Ma questa crisi, o meglio, questo “cono d’ombra della storia”, come lo definisce lo stesso Cuperlo, a cosa è dovuto? E qui emerge l’indole puramente comunista del politico friulano che addita tutte le colpe all’ideologia della destra e alla sua “particolare concezione politica ed economica che ha collassato il sistema”.

“Loro”, dice Cuperlo in riferimento agli uomini di destra, “hanno preso una teoria economica e l’hanno trasformata in scienza esatta”. “Sempre loro”, continua, “hanno rovesciato il rapporto tra politica ed economia perché prima era la politica a dettare i confini ma adesso è l’economia speculativa a dominare, quella che per cui contano solo i dividenti, i valori della borsa e non i diritti dei lavoratori”.
Marxismo a tutto spiano per il politico 52enne per cui “la destra non ha più risposte me la sinistra è in grado di realizzare un nuovo ciclo storico reggendosi sulla centralità della persona”.

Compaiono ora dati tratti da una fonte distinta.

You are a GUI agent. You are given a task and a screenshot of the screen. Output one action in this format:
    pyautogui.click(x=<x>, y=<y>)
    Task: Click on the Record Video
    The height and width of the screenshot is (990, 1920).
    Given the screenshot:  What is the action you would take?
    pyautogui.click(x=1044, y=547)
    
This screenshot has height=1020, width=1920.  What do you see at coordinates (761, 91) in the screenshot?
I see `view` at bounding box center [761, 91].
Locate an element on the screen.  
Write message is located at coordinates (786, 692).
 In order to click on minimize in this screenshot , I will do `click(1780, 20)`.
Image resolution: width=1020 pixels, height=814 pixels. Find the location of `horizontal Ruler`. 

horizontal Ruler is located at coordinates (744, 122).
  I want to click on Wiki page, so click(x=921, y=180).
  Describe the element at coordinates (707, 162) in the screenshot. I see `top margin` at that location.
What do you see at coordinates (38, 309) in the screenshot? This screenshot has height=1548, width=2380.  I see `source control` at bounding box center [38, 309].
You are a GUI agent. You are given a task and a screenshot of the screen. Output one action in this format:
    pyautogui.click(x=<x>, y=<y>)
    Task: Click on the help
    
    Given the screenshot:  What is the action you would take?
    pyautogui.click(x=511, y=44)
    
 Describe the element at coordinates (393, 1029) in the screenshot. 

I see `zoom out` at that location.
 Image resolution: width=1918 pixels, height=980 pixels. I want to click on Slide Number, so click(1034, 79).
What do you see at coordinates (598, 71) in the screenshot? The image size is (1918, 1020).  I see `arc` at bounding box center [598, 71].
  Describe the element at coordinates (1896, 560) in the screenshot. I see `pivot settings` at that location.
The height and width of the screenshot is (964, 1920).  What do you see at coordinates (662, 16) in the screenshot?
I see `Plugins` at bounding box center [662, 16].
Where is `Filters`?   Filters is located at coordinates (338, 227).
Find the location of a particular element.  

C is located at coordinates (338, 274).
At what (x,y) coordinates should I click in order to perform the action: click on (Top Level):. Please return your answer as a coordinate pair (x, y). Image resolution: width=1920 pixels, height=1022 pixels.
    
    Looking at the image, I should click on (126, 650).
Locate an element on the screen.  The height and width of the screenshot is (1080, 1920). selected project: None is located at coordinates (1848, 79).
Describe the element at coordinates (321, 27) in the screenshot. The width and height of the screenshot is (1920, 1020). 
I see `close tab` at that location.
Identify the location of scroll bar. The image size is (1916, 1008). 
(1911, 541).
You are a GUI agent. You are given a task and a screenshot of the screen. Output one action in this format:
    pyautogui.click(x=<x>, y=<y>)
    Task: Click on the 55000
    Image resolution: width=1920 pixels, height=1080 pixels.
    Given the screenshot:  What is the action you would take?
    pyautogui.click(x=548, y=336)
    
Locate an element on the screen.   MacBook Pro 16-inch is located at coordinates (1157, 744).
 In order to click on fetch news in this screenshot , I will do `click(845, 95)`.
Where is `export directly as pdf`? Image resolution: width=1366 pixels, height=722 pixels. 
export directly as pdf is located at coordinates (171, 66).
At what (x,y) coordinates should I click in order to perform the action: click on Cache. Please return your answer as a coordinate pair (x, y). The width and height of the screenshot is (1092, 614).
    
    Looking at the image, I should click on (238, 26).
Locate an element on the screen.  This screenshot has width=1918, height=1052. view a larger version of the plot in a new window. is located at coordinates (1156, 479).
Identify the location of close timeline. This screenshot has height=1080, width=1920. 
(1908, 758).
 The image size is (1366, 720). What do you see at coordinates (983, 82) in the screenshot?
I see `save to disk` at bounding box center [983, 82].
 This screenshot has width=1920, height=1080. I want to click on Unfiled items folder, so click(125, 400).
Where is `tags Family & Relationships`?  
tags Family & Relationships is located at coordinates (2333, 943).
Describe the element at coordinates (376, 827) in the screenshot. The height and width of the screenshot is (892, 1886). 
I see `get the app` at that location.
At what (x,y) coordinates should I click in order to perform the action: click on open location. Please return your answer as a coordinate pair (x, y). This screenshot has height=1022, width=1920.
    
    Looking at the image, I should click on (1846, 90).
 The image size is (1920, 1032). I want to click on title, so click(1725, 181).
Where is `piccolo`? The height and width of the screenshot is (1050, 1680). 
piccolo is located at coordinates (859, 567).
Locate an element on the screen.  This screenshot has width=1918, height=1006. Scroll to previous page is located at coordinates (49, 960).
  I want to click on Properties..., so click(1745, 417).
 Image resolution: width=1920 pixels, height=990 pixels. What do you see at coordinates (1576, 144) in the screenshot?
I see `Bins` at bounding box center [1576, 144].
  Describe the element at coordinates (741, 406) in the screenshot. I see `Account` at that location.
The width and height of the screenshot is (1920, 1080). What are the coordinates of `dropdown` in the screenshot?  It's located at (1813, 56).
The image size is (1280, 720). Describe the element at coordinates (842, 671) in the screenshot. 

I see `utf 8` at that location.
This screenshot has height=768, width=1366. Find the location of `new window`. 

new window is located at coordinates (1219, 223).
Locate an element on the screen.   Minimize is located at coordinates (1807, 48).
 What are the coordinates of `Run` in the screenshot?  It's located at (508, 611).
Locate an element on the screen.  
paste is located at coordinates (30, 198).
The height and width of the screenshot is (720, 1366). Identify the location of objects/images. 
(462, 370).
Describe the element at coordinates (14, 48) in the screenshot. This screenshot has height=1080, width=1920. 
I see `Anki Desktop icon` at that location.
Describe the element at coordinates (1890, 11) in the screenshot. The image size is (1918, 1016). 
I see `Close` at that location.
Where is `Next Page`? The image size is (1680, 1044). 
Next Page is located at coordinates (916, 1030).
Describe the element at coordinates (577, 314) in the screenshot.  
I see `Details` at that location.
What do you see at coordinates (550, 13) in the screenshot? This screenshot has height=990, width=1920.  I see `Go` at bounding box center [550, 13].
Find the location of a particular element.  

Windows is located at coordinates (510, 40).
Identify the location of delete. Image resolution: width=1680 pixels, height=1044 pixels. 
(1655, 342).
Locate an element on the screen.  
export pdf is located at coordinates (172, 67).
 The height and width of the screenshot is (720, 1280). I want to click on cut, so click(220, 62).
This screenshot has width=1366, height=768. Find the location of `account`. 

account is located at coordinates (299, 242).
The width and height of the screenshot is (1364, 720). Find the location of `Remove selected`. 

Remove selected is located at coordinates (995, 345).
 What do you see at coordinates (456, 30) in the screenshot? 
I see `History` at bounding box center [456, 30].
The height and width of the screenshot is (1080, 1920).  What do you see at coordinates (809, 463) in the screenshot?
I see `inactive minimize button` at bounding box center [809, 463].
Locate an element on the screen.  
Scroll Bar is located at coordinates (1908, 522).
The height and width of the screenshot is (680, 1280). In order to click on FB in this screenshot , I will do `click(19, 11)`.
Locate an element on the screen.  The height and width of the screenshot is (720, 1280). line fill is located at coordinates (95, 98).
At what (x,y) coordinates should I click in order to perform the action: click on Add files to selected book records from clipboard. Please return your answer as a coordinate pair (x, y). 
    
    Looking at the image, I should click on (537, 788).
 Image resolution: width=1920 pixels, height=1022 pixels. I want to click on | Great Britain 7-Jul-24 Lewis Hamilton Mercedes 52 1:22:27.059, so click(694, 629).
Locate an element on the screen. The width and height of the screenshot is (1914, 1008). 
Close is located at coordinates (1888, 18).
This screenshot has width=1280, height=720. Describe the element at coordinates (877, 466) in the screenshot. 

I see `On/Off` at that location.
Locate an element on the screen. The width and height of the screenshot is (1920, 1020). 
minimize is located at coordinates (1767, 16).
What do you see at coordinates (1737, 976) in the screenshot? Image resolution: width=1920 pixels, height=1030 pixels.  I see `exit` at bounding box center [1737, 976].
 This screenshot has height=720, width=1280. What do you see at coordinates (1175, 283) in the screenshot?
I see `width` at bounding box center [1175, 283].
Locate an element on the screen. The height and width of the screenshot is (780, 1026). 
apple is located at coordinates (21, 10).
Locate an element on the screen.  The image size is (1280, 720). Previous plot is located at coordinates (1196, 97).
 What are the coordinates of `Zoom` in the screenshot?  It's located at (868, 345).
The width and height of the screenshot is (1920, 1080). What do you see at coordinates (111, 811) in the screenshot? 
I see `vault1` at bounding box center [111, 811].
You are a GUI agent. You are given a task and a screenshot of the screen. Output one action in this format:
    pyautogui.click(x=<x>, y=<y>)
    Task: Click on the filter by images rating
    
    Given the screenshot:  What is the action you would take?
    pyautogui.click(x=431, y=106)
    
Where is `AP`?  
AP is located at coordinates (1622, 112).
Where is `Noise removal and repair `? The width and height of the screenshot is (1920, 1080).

Triste ricordo del 3 ottobre 2013, il disastro di Lampedusa, “una tragedia che ha raccontato anche un pezzo di noi”. “C’è stato il vuoto in questi ultimi 20 anni, con la teoria del sangue e della terra, col reato di clandestinità, noi crediamo nella coscienza civile, nell’etica pubblica, nell’uguaglianza e nella redistribuzione”.

Tra una citazione e l’altra, spaziando da Gramsci a Bobbio passando persino da Checco Zalone, irretendo, qualora ce ne fosse ancora bisogno, il pubblico barese, Cuperlo alza la voce ed esclama compiaciuto “noi siamo la sinistra, per una rivoluzione morale e civile non serve un partito che sia piccolo o grande, l’importante è che parli la mia lingua”. A certe affermazioni scaturiscono ovazioni fantozziane.

“Siamo un grande paese, per storia, politica e tradizione”, Cuperlo passa alla stilizzazione del Belpaese e degli italiani, risorsa da coltivare, “l’Italia è in grado di affrontare i problemi e trarre il meglio da sé, abbiamo ridotto la spesa per la ricerca ma abbiamo scienziati trai più invidiati al mondo, siamo coloro che hanno inventato il primo pc prima ancora che Jobbs avesse il suo garage, siamo coloro che hanno inventato il primo farmaco antitumorale negli anni cinquanta”.

In chiusura, dopo qualche accenno alla scalata nei sondaggi, “a luglio avevamo il 4%, a settembre il 12, ora siamo arrivati a 39.5%” la frase finale della sua lunga filippica, “per recuperare le generazioni dei ventenni o trentenni, non possiamo dire, vieni con noi che siamo i migliori, abbiamo perso l’autorità per dirlo, ma dovremo dire, vieni con noi che siamo la parte giusta”.

La mitizzazione della sinistra termina così. Tra un boato e l’altro l’elettorato di centrosinistra ha forse trovato in Cuperlo il vero uomo su cui poter rinascere appigliandosi alle proprie storiche radici, forse dimenticate, forse ignorate.